Other islets in Nangan Township include Huangguan Yu (黃官嶼), Xie Jiao (鞋礁), Beiquan Jiao (北泉礁), and Liuquan Jiao (劉泉礁).

==Politics and government==
=== Administrative divisions ===
There are 10 villages on Nangan. At the eastern end of the island is Jieshou (介壽村), the seat of the county government and the largest village. Following the coastal road west from Jieshou, there are Fuxing (復興村), Fuao (福澳村), Qingshui (清水村), Zhuluo (珠螺村) and Mazu (馬祖村). Following the mountain road west, there are Meishi (梅石村), Renai (仁愛村) and Jinsha (津沙聚落), before once again reaching Mazu. Located to the north of Mazu is Siwei (四維村). In addition to these, there are two smaller villages or clusters of homes. These are Furen (夫人村) and Ketiao (科蹄澳), they are located near Siwei.

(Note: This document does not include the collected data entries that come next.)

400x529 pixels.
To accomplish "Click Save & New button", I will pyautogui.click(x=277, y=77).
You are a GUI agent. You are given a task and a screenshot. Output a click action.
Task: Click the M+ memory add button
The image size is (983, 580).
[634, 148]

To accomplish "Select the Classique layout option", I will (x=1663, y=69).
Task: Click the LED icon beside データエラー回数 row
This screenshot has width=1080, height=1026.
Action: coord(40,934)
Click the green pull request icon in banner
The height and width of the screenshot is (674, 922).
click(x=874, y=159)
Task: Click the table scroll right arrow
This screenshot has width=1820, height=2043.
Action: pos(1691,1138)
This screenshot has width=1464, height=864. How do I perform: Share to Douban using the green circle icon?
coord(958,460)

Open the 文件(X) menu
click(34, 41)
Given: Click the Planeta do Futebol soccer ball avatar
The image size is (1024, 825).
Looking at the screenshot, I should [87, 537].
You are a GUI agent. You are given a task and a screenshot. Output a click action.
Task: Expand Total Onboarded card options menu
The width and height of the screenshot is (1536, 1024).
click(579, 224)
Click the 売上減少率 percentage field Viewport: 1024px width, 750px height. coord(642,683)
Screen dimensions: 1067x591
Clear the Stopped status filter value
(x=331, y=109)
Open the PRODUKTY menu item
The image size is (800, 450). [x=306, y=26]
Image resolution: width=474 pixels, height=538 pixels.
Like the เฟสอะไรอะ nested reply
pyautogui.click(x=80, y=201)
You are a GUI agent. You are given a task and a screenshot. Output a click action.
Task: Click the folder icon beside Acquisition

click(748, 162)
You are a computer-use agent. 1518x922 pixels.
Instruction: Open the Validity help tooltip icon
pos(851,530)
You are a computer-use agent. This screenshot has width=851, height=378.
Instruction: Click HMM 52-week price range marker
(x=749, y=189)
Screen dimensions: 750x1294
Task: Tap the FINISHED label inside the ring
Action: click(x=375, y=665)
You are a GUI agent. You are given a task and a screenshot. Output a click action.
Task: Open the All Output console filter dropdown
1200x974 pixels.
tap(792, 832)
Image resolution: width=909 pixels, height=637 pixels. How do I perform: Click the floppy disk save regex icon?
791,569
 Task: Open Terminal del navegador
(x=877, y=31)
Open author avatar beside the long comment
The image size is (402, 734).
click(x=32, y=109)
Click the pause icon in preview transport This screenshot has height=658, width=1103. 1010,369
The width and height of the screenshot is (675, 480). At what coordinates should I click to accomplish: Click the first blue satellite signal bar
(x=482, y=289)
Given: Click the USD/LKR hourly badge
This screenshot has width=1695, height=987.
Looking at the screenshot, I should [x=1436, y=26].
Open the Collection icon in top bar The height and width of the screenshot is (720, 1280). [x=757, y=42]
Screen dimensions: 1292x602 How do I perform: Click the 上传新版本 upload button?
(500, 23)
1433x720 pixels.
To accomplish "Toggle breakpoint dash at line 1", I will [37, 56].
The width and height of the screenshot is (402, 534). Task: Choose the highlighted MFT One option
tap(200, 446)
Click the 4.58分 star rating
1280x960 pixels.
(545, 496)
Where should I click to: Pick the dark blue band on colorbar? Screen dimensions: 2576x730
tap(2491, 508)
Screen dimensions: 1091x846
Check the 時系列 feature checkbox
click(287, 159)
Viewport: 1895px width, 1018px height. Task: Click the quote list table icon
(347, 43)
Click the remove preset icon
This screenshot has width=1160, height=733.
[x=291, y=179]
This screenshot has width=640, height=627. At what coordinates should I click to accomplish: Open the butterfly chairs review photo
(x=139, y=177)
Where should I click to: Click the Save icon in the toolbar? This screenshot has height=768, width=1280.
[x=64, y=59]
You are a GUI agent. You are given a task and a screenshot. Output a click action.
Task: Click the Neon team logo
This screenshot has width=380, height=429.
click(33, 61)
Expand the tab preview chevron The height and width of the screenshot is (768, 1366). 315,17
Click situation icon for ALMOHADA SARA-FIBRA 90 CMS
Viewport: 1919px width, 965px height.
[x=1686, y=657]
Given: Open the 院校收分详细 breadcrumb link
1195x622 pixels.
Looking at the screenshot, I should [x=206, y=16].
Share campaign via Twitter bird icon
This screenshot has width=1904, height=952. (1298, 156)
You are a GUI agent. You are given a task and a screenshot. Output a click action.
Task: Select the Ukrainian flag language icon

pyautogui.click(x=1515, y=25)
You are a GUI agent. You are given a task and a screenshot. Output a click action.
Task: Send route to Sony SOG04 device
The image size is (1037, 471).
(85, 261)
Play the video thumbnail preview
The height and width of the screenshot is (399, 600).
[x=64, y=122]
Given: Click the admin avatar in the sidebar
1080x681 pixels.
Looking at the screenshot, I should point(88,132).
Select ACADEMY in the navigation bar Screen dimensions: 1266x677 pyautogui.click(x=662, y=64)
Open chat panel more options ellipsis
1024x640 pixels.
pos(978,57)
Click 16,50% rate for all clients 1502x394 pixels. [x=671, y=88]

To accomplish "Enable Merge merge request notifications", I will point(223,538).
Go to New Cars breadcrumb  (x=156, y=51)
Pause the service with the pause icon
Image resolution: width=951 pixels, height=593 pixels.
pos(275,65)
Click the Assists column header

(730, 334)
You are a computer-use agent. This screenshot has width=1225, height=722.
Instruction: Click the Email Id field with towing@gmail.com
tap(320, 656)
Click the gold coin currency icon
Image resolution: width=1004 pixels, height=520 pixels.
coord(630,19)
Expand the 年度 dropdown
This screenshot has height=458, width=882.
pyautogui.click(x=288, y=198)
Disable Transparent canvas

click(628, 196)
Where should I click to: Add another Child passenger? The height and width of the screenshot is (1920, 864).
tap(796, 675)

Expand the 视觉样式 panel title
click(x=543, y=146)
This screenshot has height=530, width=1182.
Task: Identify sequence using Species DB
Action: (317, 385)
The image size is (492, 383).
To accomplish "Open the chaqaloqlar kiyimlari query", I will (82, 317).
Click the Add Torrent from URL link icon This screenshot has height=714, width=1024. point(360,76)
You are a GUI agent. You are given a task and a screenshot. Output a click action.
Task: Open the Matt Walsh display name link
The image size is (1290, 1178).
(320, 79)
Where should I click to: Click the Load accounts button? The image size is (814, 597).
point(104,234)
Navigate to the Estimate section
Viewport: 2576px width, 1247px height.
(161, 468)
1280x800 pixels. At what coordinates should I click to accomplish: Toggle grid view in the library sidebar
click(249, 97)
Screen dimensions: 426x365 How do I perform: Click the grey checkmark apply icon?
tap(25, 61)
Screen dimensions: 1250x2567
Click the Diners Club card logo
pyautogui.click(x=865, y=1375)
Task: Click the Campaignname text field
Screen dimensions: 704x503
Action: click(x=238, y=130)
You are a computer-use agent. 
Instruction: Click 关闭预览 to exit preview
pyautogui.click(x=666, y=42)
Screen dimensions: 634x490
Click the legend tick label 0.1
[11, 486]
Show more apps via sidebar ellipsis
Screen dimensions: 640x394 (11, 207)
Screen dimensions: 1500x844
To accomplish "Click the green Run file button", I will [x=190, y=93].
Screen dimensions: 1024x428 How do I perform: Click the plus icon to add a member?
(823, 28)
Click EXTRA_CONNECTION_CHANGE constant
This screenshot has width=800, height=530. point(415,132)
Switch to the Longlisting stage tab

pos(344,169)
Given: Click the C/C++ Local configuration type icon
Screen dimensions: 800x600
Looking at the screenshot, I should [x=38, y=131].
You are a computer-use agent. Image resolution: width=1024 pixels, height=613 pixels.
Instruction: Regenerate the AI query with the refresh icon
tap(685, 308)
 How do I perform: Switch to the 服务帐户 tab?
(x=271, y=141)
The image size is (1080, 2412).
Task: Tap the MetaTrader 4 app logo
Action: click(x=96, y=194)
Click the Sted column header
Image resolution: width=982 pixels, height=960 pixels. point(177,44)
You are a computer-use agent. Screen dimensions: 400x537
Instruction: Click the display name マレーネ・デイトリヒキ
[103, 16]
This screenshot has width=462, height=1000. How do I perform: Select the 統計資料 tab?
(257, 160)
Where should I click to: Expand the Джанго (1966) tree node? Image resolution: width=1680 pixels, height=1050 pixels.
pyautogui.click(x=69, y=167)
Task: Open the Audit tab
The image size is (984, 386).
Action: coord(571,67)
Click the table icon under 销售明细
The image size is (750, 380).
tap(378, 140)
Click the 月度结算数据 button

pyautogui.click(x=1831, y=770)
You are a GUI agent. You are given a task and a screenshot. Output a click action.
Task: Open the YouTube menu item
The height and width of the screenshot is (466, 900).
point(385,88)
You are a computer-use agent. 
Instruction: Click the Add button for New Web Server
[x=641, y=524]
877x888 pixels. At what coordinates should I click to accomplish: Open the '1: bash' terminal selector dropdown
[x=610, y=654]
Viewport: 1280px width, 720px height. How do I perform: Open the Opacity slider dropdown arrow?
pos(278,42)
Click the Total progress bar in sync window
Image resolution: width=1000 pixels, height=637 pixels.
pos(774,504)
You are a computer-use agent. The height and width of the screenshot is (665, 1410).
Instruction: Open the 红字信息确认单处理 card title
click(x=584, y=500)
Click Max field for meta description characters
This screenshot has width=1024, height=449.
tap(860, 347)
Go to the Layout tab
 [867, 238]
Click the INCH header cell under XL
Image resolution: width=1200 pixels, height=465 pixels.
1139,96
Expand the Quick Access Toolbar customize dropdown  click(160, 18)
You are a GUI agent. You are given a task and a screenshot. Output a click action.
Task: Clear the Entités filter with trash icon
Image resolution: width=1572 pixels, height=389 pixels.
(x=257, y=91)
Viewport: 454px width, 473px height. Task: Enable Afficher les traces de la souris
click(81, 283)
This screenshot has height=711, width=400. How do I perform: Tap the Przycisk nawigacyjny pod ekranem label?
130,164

Many villages on Nangan have two names. In some cases, this was the result of politics, as one is the traditional name and the second has a political connotation. These instances are paired as follows with the traditional name first: Shanlong (山隴): Jieshou (介壽), Niujiao (牛角(聚落)): Fuxing (復興), Tieban (鐵板): Renai (仁愛), and Fuao (福澳): Jingze (經澤). These names are often used interchangeably by residents, except for Jingze. Residents objected to this latter name, and so it never came into popular use. The reference to Shanlong is also important as there is a neighborhood there called Zhonglong (中隴). Mazu is also referred to as Magang (馬港) and Siwei as Xiwei (西尾). As for Mazu and Magang, Magang is the preferred name. This could be in order to distinguish the village and its harbor from Mazu (媽祖), the goddess, and Mazu (馬祖) the island chain. Xiwei was derived from the local Fuzhou dialect's pronunciation of Siwei.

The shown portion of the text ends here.